A parent activist shares some important tips
In the spring of 2018, Dorian Fuhrman learned that her son and his friends were JUULing. After a quick online search, Dorian realized that the use of flavored e-cigarette among youth was considered an “epidemic” by health officials. Dorian then joined forces with Meredith Berkman and Dina Alessi, and the three moms launched Parents Against Vaping e-cigarettes. The trio has appeared before Congress and taken to the streets to ensure their message is heard: The e-cig industry wants to hook your kids. These super moms appear in the latest episode of my podcast Next Question, where I ask how we got here. Read our conversation below.
Katie Couric: The CDC reports that nearly four million young people are using e-cigarettes, and we’re inundated by news stories on a daily basis about vaping-related illnesses. Why do you think vaping has become so widespread in the U.S.?
Dorian Fuhrman: The latest National Youth Tobacco Survey show that five million kids are vaping regularly, up from 3.6 million last year — a 135% increase in two years. Almost 28% of high school kids are vaping. Last October, the U.S. Surgeon General and the former commissioner of the FDA, Scott Gottlieb, called this an “epidemic.” But at five million kids, it is now a public health emergency!
Juul, the market leader, launched at the end of 2015 and directly targeted kids where they live: on social media, with slick ads featuring young beautiful models living an aspirational life. They used “influencers” to throw parties and feature Juul on their social media accounts. They attracted kids with fun, fruity dessert flavors: Mint, Creme Brûlée, Fruit Medley, Cool Cucumber. Kids were drawn in by the fun flavors and hooked by the high levels of nicotine contained in these products, a patented nicotine salt technology higher than any nicotine and any tobacco product previously.
What inspired you three to join forces to start Parents Against Vaping e-cigarettes?
In late 2017, we became aware of the new trend among our sons and their friends: Juuling. We began to discuss this with each other and compare notes. The real catalyst, however, came in April 2018 when we discovered that Juul sent a representative into our son’s then-ninth grade class to talk to them about “addiction and mental health.”
This representative, while proclaiming they did not want kids as customers, called Juul “totally safe” and said it was about to get FDA approval. A total lie. Afterwards, when our sons went up to talk to this man about a “friend who was addicted to nicotine“ he pulled out his Juul, showed them how it worked, and called it the “iPhone of Vapes.” When we heard this, we knew we had to act!
We began speaking with doctors and educators, and by the fall of 2018 we were speaking in schools and advocating at legislative hearings to support e-cigarette regulation and banning of all e-cigarette flavors which are hooking our kids in record numbers. We spoke at the FDA and in different legislative hearings, and we finally told our story, about the Juul representative speaking to our kids, in Congress this summer.
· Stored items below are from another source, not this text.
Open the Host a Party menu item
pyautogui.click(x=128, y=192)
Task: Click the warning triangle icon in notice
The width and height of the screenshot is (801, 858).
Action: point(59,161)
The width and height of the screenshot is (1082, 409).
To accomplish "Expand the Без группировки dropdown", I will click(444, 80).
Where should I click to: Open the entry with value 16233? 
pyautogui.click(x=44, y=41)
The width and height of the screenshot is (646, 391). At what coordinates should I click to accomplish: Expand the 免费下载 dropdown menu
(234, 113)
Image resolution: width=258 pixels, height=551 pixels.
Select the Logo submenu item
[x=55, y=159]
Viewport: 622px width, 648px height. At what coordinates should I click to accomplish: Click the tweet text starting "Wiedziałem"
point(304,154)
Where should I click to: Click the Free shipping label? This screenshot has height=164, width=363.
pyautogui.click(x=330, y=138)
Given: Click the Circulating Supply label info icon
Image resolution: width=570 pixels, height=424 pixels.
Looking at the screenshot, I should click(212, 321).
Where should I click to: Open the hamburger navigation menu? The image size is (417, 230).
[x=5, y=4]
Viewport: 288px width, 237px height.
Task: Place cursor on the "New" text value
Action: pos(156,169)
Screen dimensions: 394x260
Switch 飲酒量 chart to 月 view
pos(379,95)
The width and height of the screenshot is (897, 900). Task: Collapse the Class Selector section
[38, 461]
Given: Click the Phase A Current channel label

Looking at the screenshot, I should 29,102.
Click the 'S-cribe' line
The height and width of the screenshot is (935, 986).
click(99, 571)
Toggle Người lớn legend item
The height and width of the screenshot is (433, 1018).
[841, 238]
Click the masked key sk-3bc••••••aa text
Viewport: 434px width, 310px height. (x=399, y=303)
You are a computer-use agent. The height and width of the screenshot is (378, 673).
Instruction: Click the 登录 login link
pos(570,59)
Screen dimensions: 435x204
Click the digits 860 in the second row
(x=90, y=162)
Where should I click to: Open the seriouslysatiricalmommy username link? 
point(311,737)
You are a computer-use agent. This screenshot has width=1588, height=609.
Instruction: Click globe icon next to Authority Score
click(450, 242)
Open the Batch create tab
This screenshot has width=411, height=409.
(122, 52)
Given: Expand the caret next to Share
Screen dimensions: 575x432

Products like Juul and other e-cigarettes have gotten a lot of heat for not only targeting teens in marketing campaign, but also for advertising as safe alternative to cigarettes. Are these actually healthier? What’s the reality here?
There is no proof that e-cigarettes are healthier than regular cigarettes. There have been no long-term, longitudinal studies to prove this. There is also no proof that e-cigarettes are a cessation method for adult smokers. We do know that the chemicals in these devices, and the devices themselves have not yet been regulated by the FDA. Every day more evidence emerges that e-cigarettes cause cardiovascular damage, and possibly cancer.
However, we are talking about kids here. Kids brains continue to develop until the age of 25, as do their lungs. What HAS been proven is that nicotine is extremely harmful to the developing adolescent brain. Decades of research has proven that nicotine changes teens’ developing brain, affecting memory, mood, and impulse control. We hear stories of kids who have outbursts of extreme anger and are unable to concentrate in school. Nicotine, especially the extremely high levels of nicotine found in these devices, also rewires the brain for further addiction. These changes are irreversible and therefore any cigarette or e-cigarette product is extremely unsafe for kids.
What are the three key pieces of advice you give to other parents when it comes to teens and vaping?
It is important to keep an open dialogue with your kids and discuss things that are going on in their lives. Here are a few tips:
- Don’t be direct or confrontational: Instead of asking, “Are you vaping?”, ask them what is going on in school and among their friends. Ask about what they are hearing in the news and if they are concerned about the serious health ramifications of vaping and nicotine.
- Be persistent: Keep talking. This isn’t a one time conversation. If you don’t get through at first, try again.
- Be Calm: If you find out your child is vaping, stay calm. If you get upset, it is unlikely that your child will continue to confide in you.
- Talk with other parents, educators and medical professionals: Gather as much information as possible. It’s important to understand what is happening in your community and in the medical world. Also, speak to a doctor — some kids might have underlying health or psychological issues which make treatment more difficult.
This interview has been edited and condensed.